Exercise directions
After finding the line that contains "Task: Click the pinned" in the material below, print that line and all subsequent lines exactly, up to and including the last.

* * * *

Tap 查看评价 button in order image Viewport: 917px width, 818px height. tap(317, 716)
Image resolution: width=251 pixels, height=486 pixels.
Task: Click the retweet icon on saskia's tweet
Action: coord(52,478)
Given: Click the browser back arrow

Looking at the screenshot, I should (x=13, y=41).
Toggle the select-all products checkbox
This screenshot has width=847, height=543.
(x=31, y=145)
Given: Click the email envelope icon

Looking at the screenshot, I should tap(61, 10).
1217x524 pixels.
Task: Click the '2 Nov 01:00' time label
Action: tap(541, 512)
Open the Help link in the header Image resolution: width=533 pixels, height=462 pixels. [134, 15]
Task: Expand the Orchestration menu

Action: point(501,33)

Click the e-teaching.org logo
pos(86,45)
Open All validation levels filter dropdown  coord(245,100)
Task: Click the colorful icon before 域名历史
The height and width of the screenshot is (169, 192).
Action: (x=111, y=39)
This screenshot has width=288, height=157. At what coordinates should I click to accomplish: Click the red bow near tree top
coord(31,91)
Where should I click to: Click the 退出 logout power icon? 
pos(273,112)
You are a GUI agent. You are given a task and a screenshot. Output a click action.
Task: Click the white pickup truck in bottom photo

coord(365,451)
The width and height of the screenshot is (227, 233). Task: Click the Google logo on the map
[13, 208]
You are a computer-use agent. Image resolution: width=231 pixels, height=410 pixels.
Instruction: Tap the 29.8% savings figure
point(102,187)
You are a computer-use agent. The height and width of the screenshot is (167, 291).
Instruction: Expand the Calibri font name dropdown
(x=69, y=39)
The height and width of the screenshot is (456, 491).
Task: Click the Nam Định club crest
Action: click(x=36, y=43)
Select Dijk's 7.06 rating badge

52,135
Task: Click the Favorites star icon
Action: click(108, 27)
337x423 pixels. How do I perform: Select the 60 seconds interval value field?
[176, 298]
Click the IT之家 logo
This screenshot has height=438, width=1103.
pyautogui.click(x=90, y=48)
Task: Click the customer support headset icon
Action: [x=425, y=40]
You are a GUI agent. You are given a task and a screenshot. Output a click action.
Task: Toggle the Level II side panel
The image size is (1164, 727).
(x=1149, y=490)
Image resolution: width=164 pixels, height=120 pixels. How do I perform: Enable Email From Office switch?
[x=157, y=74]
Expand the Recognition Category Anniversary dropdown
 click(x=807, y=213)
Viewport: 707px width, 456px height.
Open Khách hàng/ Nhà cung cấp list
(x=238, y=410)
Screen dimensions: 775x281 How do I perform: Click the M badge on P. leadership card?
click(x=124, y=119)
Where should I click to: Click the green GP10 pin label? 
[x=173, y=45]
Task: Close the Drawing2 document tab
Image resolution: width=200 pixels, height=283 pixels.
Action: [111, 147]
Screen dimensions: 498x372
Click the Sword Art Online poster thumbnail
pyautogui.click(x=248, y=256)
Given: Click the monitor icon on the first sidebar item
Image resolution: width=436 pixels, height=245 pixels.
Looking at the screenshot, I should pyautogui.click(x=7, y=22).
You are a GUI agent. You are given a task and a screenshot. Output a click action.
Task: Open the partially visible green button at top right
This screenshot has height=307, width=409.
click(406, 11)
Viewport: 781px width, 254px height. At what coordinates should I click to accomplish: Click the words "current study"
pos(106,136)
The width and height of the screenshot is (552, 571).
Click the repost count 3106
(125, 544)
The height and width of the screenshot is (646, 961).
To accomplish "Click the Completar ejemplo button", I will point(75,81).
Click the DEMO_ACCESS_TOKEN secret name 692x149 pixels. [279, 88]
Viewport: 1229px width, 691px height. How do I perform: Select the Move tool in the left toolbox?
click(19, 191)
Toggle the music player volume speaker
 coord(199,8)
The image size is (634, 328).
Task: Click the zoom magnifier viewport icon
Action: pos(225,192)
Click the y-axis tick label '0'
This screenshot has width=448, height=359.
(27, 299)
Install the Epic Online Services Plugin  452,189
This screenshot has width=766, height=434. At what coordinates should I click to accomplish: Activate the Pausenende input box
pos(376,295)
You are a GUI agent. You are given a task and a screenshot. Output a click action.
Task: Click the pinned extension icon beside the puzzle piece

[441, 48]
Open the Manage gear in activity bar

* * * *

Your response
Task: Click the pinned extension icon beside the puzzle piece

[441, 48]
Open the Manage gear in activity bar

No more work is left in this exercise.